People always feel that it takes maturity for a girl to outgrow her father's protection, yet today I realized that it's the opposite. It takes maturity to accept and appreciate one's position as daddy's little girl.
When it was decided that my dad would accompany me to have a skin test taken this morning, I wasn't enthusiastic. I wondered if it would be boring, or whether my dad would inquisition me during the trip. Yet as I woke up sleep-deprived to prepare for breakfast, the skin test, and some errands at the mall, reality proved me wrong. It was a beautiful morning.
Some people might think I enjoyed our activities because it was about me, or because there was expensive breakfast food or a nice ride. Yet that wasn't it. What made a simple morning of errands leave a deep impression on me...was the warmth of knowing I was loved.
Why would my dad drive me personally when the church driver was available? Why did he pay the expensive valet parking fee to accompany me when he could've waited at the parking lot and leave me to myself? Why would he do the waiting at the hospital payment counter, to let me relax in the lounge section?

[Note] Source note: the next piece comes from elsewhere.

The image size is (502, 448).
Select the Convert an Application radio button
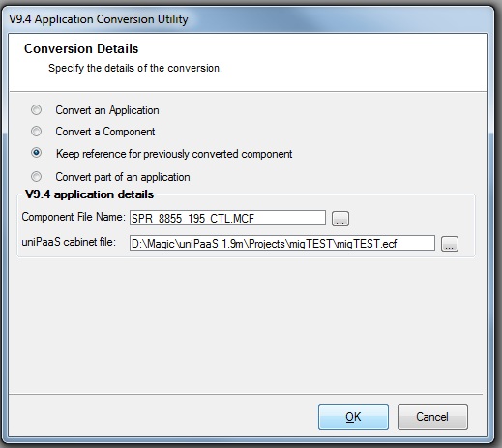point(36,110)
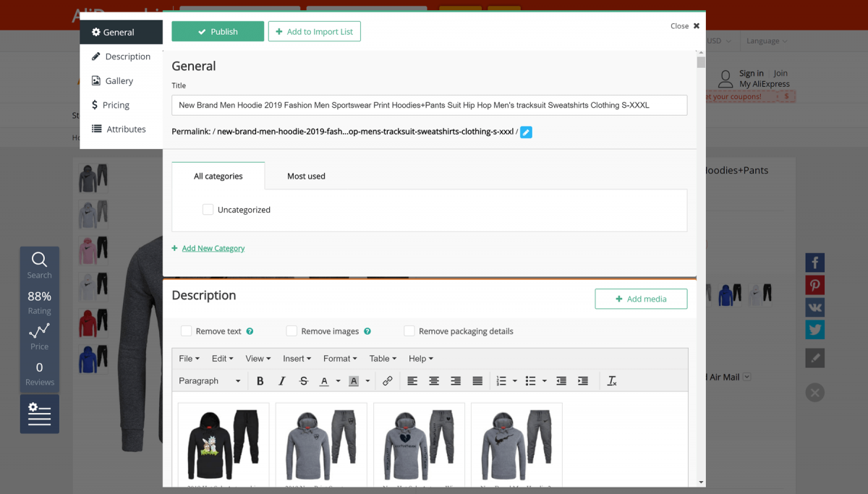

The initial observer might think him rude to flip the newspaper while we were eating. My less mature self would feel cross that he wouldn't trust me to handle the small test alone. I would've felt ashamed that my dad couldn't muster the word "pulmonary" clearly enough to make himself understood at the reception counter, or that he tried to answer all the questions for me.
The pulmonary medicine section was filled with children, and if I'd been more childish, I would've squirmed in discomfort. It wasn't exactly nice to answer "19" when the nurse asked for my age...especially when others were answering "7" or "8." It sounded stupid to be asking my dad what to do at every stop we made.

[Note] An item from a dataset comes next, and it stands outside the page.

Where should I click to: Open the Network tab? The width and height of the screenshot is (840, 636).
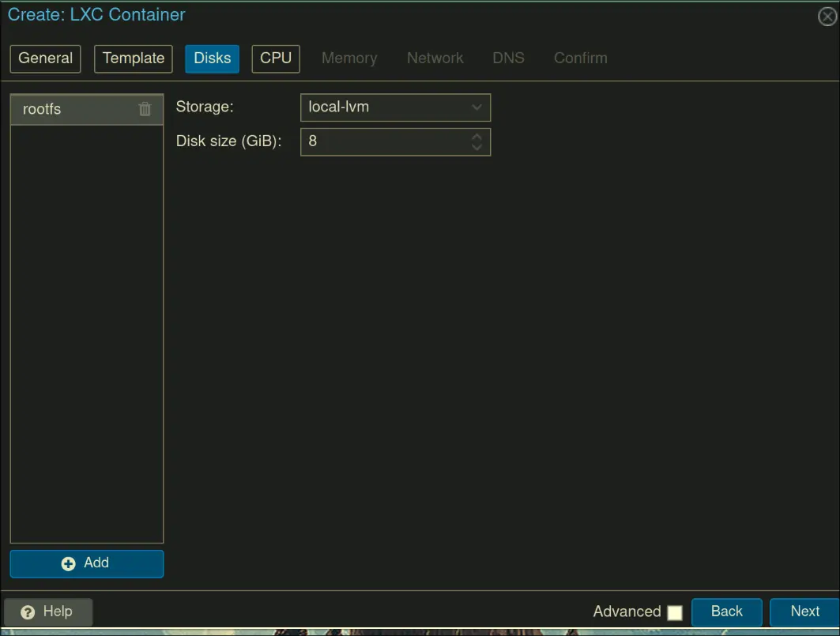point(435,58)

Yet inside of me, there was an understanding I never had before.
This was a father's way of loving, and the times he could actually take me around as a little girl are growing fewer and fewer in number. I had the ability to handle things on my own, but he just wanted to do those things for me, with me. No matter his answers were "yes" or "no" to my requests, I knew, with teary eyes behind his back, that he was grasping for the fleeting chances of having his only daughter be his little girl.
A father was there to guarantee I didn't lack anything. A father was there to order me, yet to help me. And during a time of my life when even unacquainted cashiers or young doctors would cast side glances and ask for my name...a father was there for my security, to be someone to whom I could say, "Help me guard myself, until the right and real one comes along."
I'm thankful to God, very thankful, that He gave me the chance to see the beauty of the situation before I have outgrown it. There's nothing to be ashamed of if people laugh at him. There's nothing to complain about if I appear helpless (as long as I'm not). I know that each little action of self-sacrifice was motivated by a father's love grasping at the moments left in my girlhood.
And when I find myself hurt or disillusioned at the end of stubborn pursuits and empty hopes...there's is nothing better than a father's protective, unconditional love to remind me of the Father from above.
I'm daddy's little girl, not because I need it...but because he loves me that way, and because I've been blessed with the maturity to see the wonder of it all. I've actually grown into daddy's little girl. Imagine that.